Lucas Belvaux, 2001 (France, Belgique)
Tout part d’une idée : faire des personnages secondaires les personnages principaux. Un couple épatant Cavale Après la vie, trois films dans lesquels les personnages secondaires d’une histoire deviennent les acteurs principaux d’une autre et inversement. Catherine Frot, Ornella Muti, Dominique Blanc, Gilbert Melki, François Morel et Lucas Belvaux jouent ainsi presque tous dans les trois films. L’espace est le même, Grenoble, le temps du récit est le même, quelques jours. Seuls les genres cinématographiques diffèrent. Cavale est un polar.

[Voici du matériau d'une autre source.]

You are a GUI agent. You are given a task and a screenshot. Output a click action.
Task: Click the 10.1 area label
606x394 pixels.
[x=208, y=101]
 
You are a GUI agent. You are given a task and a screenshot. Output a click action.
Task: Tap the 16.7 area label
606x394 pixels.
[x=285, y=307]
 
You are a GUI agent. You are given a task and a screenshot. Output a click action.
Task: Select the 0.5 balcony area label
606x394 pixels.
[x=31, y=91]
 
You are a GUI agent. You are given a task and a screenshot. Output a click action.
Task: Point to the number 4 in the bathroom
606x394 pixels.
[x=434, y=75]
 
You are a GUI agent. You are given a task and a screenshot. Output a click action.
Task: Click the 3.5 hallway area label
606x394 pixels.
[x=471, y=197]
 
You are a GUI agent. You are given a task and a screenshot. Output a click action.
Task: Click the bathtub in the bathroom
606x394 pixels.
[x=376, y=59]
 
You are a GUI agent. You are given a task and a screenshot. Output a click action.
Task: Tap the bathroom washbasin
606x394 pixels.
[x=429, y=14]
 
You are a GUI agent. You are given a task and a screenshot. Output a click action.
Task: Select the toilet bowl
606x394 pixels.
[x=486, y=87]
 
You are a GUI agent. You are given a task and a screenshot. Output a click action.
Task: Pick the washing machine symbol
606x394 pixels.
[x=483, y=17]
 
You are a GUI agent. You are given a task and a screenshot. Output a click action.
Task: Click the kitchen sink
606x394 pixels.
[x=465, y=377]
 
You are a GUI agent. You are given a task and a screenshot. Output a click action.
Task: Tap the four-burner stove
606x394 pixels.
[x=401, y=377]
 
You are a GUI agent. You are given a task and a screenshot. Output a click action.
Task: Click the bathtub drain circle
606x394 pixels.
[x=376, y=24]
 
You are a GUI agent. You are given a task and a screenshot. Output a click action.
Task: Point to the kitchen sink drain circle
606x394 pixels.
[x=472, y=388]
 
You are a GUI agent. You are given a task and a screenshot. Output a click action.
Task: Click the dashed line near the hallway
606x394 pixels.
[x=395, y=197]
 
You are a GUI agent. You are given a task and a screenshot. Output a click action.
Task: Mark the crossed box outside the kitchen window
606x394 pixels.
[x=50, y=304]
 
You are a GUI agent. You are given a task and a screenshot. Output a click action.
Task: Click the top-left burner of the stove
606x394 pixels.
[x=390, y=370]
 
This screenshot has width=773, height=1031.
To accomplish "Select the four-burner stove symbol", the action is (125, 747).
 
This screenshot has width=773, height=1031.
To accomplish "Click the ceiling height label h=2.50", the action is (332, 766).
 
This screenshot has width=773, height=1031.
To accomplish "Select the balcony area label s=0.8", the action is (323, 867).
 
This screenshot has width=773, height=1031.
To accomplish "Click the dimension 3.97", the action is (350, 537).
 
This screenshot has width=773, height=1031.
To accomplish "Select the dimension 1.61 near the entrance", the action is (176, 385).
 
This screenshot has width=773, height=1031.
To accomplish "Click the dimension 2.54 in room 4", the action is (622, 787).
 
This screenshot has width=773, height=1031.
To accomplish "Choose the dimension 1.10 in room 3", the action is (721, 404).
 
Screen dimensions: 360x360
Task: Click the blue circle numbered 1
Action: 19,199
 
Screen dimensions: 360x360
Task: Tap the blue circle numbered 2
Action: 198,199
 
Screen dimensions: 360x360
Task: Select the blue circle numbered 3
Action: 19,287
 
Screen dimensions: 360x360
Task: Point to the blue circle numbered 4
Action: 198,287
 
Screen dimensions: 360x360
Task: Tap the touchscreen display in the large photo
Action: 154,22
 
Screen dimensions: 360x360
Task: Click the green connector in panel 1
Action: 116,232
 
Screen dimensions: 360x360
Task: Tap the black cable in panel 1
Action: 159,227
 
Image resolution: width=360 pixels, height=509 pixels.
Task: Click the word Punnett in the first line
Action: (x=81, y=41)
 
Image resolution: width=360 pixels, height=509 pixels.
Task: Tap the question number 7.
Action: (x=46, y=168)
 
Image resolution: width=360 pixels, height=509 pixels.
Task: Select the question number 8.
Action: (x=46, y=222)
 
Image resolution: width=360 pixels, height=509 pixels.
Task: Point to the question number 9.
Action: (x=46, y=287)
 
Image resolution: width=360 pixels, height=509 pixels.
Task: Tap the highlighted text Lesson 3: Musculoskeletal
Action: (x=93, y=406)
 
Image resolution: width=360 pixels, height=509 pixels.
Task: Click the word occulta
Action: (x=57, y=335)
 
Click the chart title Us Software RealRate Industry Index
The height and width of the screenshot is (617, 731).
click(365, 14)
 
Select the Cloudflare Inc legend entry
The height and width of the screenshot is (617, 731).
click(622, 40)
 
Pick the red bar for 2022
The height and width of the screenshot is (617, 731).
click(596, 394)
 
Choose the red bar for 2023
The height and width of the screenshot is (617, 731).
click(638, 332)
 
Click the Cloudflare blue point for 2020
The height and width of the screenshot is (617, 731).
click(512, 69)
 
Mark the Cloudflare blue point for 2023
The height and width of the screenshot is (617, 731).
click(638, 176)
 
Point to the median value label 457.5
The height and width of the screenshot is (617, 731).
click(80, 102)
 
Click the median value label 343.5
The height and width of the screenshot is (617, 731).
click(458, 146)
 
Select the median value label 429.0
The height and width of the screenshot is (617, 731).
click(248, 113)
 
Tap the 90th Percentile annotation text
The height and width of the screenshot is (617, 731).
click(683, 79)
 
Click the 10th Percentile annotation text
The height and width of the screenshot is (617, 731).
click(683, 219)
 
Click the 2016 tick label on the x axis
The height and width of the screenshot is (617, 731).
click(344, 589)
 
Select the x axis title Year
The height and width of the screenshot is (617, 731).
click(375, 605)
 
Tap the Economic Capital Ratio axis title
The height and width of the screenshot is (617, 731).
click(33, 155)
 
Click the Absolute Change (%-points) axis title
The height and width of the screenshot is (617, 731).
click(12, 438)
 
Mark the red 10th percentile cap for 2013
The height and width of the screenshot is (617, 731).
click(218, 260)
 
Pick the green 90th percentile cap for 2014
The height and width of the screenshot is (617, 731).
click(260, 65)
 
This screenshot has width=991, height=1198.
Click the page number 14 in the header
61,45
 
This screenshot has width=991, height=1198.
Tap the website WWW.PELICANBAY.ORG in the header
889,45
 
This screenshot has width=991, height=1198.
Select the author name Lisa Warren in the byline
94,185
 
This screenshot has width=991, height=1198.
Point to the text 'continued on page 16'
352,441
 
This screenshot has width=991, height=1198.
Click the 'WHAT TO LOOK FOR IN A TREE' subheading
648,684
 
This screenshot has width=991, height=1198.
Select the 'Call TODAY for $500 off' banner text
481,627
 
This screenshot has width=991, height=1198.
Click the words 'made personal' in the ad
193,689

Isolé de l’ensemble, le segment est toutefois loin de captiver. Alors qu’il se décide à jouer le rôle du terroriste par obligation après un désistement, Belvaux acteur est approximatif. La musique est sans intérêt. Les lieux communs du genre sans attrait (les filatures, les fusillades, le flingue monté et démonté les yeux fermés, etc.). Le rythme absent (le jeu des acteurs et leurs échanges ayant été privilégiés au montage). Le réalisateur avoue même ne pas avoir été motivé par le thème du film policier, seulement par la traque : un homme fuit la mort et cavale pour ses idées.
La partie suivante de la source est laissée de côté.